*PROBLEM TO SOLVE*.
Determine how many of the lines below contain the word "computer", and state only that number.

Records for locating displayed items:
- - - - -
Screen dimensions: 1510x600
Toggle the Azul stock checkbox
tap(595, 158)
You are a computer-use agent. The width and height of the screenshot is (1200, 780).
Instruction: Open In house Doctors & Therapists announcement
- - - - -
*EXERCISE RESULT*.
1